Au Pakistan, comme on vous l’a déjà expliqué ici, sous USAID (*2), il y avait bien du Blackwater qui se cachait, avec le cas pendable de Craig Davis dont je vous ai déjà parlé ici. Via tout un montage passant par Creative Associates International, Inc. (CAII), une toute petite firme, quasi inconnue, qui était l’employeur réel de Davis. Une société qui ne vit encore aujourd’hui quasiment que des contrats passés par USAID : 90% exactement de ses revenus sont liés à l’agence gouvernementale. Après être intervenue en Bolivie, puis en Haiti ou où elle a fait de sérieux ravages comme nous le verrons bientôt, CAII a obtenu un contrat de 157 millions de dollars pour remettre sur pied parait-il le système éducatif irakien. En fait de stylos et de blocs-notes, CAII apportait surtout… des espions sur place, de façon fort discrète.

Enregistrements extraits d'une collection:
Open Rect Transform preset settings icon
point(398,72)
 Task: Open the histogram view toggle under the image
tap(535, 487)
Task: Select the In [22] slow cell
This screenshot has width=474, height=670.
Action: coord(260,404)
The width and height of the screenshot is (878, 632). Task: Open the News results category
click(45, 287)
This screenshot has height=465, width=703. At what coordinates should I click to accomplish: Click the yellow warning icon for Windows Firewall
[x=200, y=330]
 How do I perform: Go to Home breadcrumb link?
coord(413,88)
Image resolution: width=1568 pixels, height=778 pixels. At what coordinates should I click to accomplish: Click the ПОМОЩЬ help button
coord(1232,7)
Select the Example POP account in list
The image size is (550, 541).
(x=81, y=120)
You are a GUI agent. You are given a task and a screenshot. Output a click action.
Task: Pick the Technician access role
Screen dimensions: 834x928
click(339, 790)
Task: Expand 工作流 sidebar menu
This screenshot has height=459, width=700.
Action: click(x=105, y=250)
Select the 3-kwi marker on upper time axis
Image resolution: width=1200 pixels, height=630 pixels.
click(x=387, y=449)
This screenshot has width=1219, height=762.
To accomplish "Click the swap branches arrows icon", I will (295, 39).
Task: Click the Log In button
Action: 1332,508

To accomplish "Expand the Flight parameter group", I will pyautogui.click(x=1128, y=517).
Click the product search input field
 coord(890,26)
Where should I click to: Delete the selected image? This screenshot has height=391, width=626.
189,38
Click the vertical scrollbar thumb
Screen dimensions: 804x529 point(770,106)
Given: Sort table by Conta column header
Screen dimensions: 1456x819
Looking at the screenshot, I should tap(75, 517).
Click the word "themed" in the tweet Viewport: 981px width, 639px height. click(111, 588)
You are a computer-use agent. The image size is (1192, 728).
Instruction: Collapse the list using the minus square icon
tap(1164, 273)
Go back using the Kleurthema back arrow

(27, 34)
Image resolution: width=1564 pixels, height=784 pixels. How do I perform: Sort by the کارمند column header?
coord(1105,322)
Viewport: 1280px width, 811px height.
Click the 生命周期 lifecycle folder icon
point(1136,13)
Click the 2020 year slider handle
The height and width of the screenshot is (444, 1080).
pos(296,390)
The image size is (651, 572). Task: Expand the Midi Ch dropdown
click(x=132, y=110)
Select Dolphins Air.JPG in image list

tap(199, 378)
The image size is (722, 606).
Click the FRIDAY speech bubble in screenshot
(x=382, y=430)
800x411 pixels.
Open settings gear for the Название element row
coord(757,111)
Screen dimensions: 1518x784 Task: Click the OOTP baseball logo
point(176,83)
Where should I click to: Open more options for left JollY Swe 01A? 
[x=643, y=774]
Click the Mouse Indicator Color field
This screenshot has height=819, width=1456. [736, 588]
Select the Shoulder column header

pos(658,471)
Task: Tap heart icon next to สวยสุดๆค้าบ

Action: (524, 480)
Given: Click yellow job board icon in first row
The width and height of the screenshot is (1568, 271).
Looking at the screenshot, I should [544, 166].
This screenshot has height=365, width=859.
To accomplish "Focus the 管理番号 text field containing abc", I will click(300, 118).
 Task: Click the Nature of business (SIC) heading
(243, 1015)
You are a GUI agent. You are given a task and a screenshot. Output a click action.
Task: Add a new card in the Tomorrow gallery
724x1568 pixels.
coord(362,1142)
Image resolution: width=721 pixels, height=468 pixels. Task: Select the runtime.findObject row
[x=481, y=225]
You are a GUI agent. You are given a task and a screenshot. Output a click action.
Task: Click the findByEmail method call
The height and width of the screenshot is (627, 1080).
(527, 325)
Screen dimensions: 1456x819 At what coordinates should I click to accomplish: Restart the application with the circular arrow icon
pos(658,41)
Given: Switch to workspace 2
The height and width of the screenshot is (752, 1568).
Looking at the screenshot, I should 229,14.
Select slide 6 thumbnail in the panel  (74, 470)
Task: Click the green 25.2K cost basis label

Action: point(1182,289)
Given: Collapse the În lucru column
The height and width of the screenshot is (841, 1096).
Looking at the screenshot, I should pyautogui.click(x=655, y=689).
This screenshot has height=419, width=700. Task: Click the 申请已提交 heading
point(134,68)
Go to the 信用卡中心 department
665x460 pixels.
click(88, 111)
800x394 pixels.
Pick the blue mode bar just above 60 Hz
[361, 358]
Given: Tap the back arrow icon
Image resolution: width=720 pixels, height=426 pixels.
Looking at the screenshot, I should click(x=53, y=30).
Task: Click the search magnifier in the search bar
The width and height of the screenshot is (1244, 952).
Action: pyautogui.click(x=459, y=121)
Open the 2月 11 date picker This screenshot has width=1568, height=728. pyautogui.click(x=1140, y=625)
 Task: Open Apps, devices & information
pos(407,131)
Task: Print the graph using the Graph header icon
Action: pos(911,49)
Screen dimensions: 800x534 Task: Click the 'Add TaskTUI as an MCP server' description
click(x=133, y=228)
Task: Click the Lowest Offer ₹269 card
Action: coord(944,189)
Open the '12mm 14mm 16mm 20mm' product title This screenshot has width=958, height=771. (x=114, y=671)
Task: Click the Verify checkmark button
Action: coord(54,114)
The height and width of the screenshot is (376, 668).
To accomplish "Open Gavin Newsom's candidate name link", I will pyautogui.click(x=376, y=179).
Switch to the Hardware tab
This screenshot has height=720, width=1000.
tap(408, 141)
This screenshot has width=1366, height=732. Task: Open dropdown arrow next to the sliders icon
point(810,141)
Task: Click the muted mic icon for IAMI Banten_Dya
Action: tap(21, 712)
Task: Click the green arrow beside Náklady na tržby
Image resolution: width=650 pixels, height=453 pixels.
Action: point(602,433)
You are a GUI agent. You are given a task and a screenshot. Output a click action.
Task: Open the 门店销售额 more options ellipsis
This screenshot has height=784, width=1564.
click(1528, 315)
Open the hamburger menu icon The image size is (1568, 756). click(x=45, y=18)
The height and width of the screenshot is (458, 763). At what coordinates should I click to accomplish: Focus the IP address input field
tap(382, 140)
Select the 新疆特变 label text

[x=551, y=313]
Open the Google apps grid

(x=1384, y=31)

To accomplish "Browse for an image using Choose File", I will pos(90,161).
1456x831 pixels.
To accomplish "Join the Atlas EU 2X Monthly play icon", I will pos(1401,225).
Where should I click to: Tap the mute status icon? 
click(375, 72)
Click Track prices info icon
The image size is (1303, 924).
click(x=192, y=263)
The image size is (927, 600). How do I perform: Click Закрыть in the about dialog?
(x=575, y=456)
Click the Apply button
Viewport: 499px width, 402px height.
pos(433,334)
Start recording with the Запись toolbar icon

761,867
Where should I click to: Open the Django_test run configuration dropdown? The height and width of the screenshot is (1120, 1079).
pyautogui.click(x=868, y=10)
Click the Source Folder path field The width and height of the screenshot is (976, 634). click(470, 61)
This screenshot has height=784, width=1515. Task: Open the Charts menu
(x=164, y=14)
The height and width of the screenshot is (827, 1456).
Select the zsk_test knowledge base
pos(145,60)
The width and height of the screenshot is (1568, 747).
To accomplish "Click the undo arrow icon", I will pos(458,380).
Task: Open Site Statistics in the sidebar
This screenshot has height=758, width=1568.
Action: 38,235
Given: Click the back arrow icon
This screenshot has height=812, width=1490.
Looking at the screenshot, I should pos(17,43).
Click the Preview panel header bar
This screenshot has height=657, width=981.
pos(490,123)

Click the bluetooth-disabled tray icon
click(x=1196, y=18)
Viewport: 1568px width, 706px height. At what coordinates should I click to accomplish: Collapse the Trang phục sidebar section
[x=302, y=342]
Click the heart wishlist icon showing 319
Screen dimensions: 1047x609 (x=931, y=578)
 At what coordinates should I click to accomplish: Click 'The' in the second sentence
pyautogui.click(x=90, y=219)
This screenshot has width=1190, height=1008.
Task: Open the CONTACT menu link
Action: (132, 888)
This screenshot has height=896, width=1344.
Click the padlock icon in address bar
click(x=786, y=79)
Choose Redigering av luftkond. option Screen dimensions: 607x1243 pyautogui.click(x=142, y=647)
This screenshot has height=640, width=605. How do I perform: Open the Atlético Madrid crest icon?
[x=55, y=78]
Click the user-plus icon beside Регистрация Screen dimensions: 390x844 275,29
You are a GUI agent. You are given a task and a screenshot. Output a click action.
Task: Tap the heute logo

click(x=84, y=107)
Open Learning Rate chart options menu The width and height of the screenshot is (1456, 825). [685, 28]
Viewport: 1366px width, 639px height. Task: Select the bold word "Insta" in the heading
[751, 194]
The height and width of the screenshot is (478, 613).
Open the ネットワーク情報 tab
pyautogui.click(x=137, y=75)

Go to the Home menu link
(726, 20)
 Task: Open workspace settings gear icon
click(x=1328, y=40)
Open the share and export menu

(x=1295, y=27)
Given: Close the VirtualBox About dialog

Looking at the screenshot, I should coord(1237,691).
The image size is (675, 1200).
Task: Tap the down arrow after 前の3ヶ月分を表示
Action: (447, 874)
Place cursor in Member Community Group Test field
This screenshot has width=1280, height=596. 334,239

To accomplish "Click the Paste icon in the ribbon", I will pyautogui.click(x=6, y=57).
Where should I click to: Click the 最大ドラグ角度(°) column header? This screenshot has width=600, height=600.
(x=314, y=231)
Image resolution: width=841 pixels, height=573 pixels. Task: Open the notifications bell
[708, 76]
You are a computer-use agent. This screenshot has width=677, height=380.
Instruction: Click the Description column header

* Objectifs
1. Reproduisez le texte sur CAII depuis "Au Pakistan, comme" jusqu'à "façon fort discrète." inclus.
2. Dressez la liste des organisations désignées par leur nom dans le texte sur CAII.
3. Poursuivez le texte sur CAII à partir de sa dernière phrase.

* Réponses
1.
Au Pakistan, comme on vous l’a déjà expliqué ici, sous USAID (*2), il y avait bien du Blackwater qui se cachait, avec le cas pendable de Craig Davis dont je vous ai déjà parlé ici. Via tout un montage passant par Creative Associates International, Inc. (CAII), une toute petite firme, quasi inconnue, qui était l’employeur réel de Davis. Une société qui ne vit encore aujourd’hui quasiment que des contrats passés par USAID : 90% exactement de ses revenus sont liés à l’agence gouvernementale. Après être intervenue en Bolivie, puis en Haiti ou où elle a fait de sérieux ravages comme nous le verrons bientôt, CAII a obtenu un contrat de 157 millions de dollars pour remettre sur pied parait-il le système éducatif irakien. En fait de stylos et de blocs-notes, CAII apportait surtout… des espions sur place, de façon fort discrète.

2. USAID, Blackwater, Creative Associates International, Inc. (CAII)

3.
En Afghanistan, c’est un autre problème : celui de Scott « Max » Anthony Walker , un « coordinateur de sécurité » pour un programme d’infrastructure de routes et d’approvisionnement en énergie d’ 1.4 milliard de dollars, obtenu par l’ US Agency for International Development. Des infrastructures créées par des sociétés privées américaines, dont le Louis Berger Group et Black & Veach, sous contrat avec l’armée américaine. L’homme a tout simplement obtenu 250 000 dollars en pots de vin pour que son entreprise, Black & Veach, hérite d’une partie du marché de la reconstruction : au pays de la corruption, USAID n’échappe pas non plus à la dilapidation de l’argent des contribuables américains ! Car il est vrai qu’en Irak on s’est avant tout servi, avant même de poser le premier parpaing de reconstruction ! Ce qui importe en Irak, pour la CIA, ce ne sont pas les parpaings, mais ce qu’on dit des parpaings dans les médias :  » USAID, cette même agence nord-américaine qui a consacré, en 2008, plus de 45 millions de dollars pour tenter de déstabiliser la Révolution cubaine, gère en Irak une vaste campagne de propagande destinée à présenter l’occupation du pays comme une opération humanitaire réussie. »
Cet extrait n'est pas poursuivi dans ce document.